We keep adding more fruit trees to our little cottage garden, and now have cherries, crab apple, damson and greengage. The blossom has been gorgeous – nothing says spring to me so much as fruit blossom, and it is all the more precious as it is so fleeting. If we don’t take time out to enjoy the spring blossom we have another whole year to wait! Maybe we should copy the Japanese and have cherry blossom festivals – bit chilly for picnics in the park just yet though…

The bluebells too are ringing out their brief but glorious song. Another must in the spring is a trip to a bluebell wood. Our Cam Valley botany walks always include one such trip, and this year it was to Rush Hill Wood, a private wood on the edge of a golf course – by courtesy of the owner of course! Packed with bluebells, wood anemones and primroses, it is also home to the pretty rare Herb Paris (Paris quadrifolia). The flower is very unusual, as the petals are quite inconspicuous and what stands out most are the reproductive parts. Maybe that is why it was used as an aphrodisiac! It has been used medicinally but is pretty poisonous, so it’s use nowadays is mostly confined to homoeopathy – Mrs Grieve says it used to be used in Russia to treat madness!

We have bluebells in our garden too, but they are the Spanish variety. You can tell them apart by the shorter, fatter flowers of the Spanish, and the fact that they grow around the stem, whereas our native bluebells grow from one side of the stem and have longer, more slender flowers. They can interbreed apparently, and so some people think we should eradicate the spanish variety – or maybe it’s like the red and grey squirrels, and the Spanish ones will take over. These immigration issues are not confined to humans! Should we become one big family melting pot, or isolate and keep our differences?...

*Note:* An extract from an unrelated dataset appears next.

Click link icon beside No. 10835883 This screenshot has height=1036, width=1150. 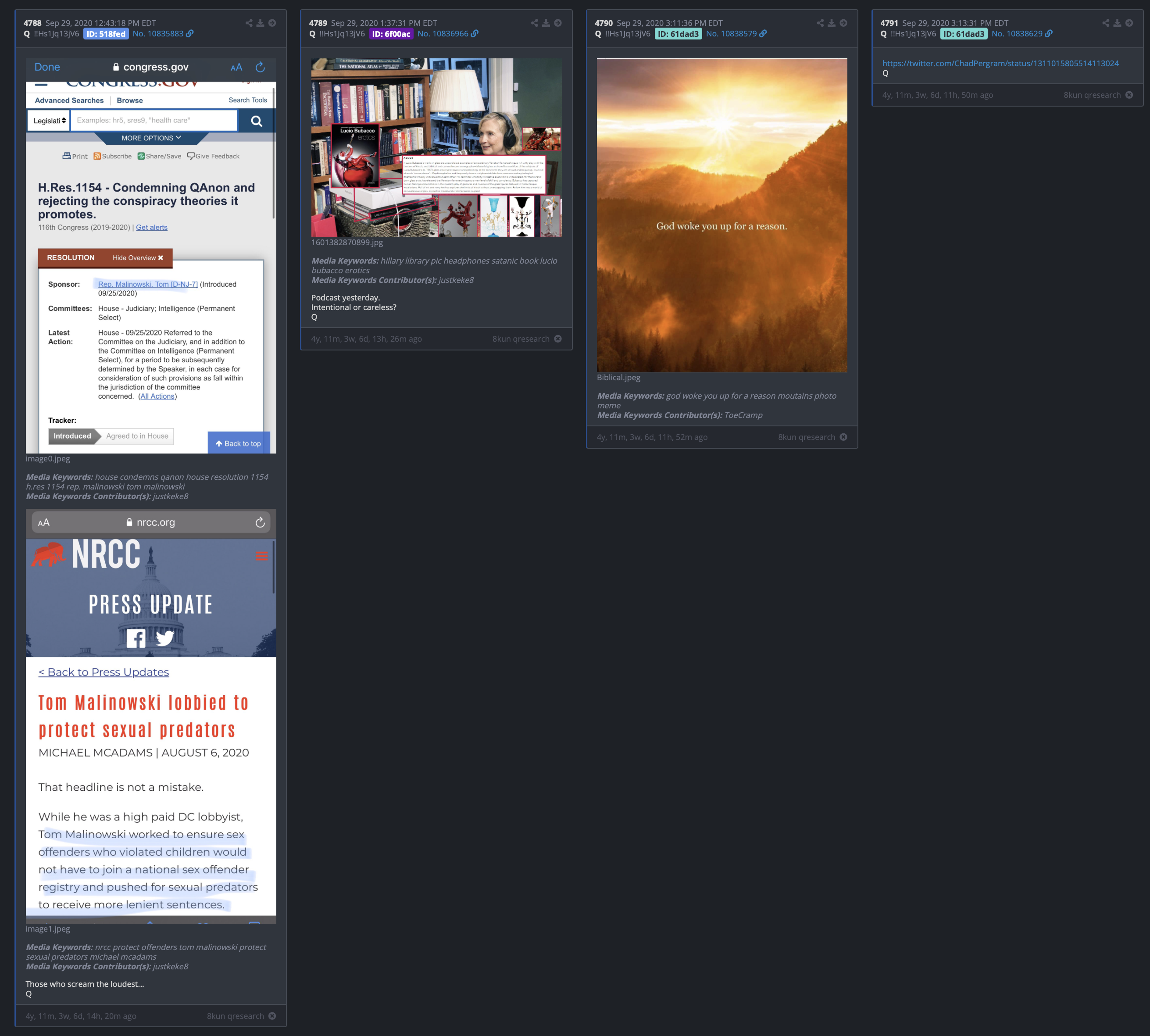190,34
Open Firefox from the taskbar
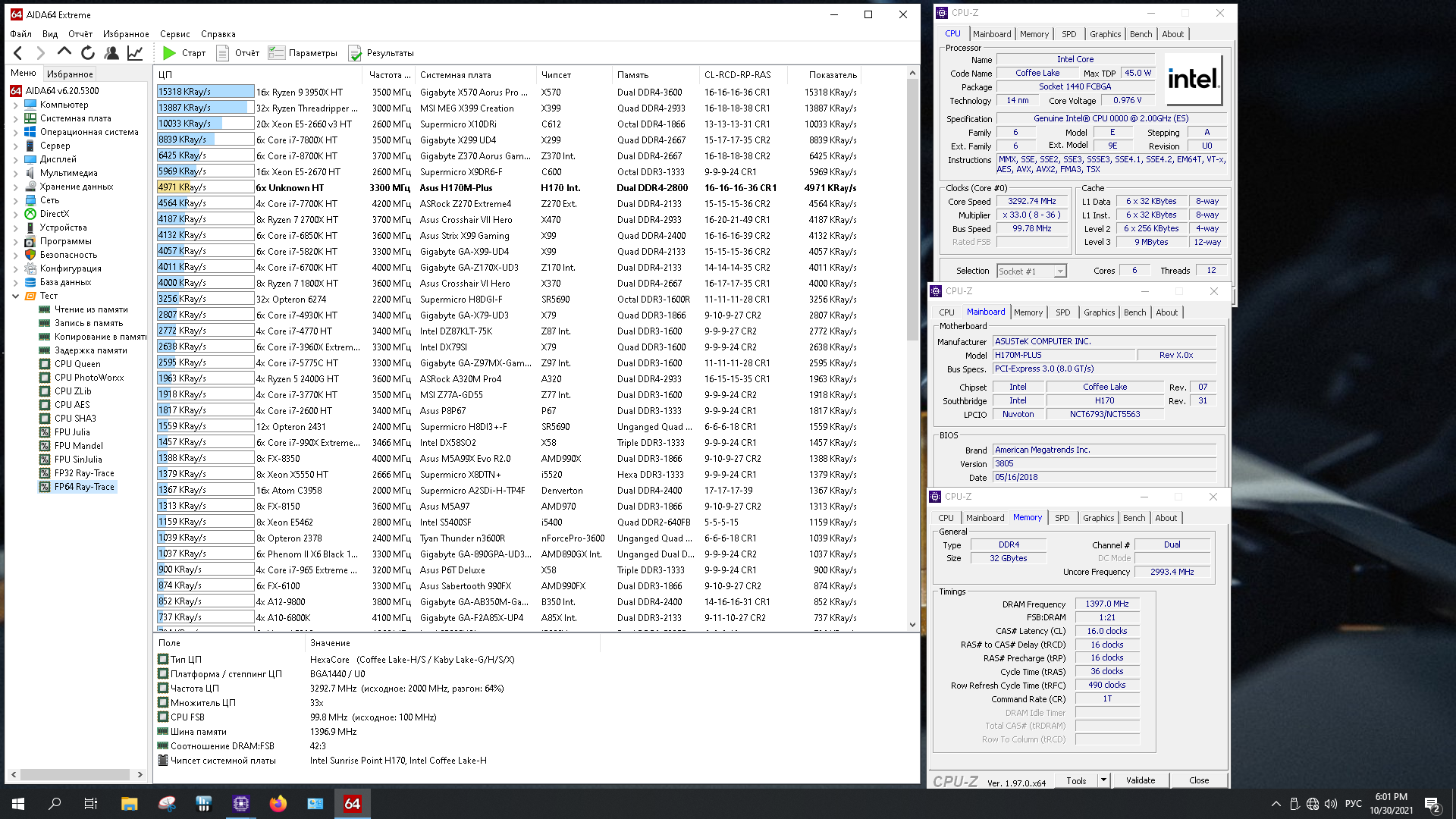 tap(278, 804)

Another plant we have in our garden now is Greater Celandine (Chelidonium majus), courtesy of our friend Zoe. It’s a very striking plant and has beautifully-shaped leaves – be aware that it’s a strong coloniser though – if you have it in your garden you have to be vigilant with it’s offspring! It’s also fairly toxic, so maybe not one to have if there are children around. It has been used medicinally for centuries, and these days is mostly used by herbalists for liver complaints and externally for warts (the bright orange sap). One of it’s common names is Swallow Wort, presumably because of an old story about swallows using it. Medieval herbalist, Tabernaemontanus, wrote that swallows were seen to pluck off celandine leaves and rub them on unopened eyes of their young. This was then seen as an indication of it’s use as a medicine for eye complaints. I wonder if anyone these days has seen swallows do this!

Leaving on another birdy note, this pigeon wins the prize for best Obese Bird Impression!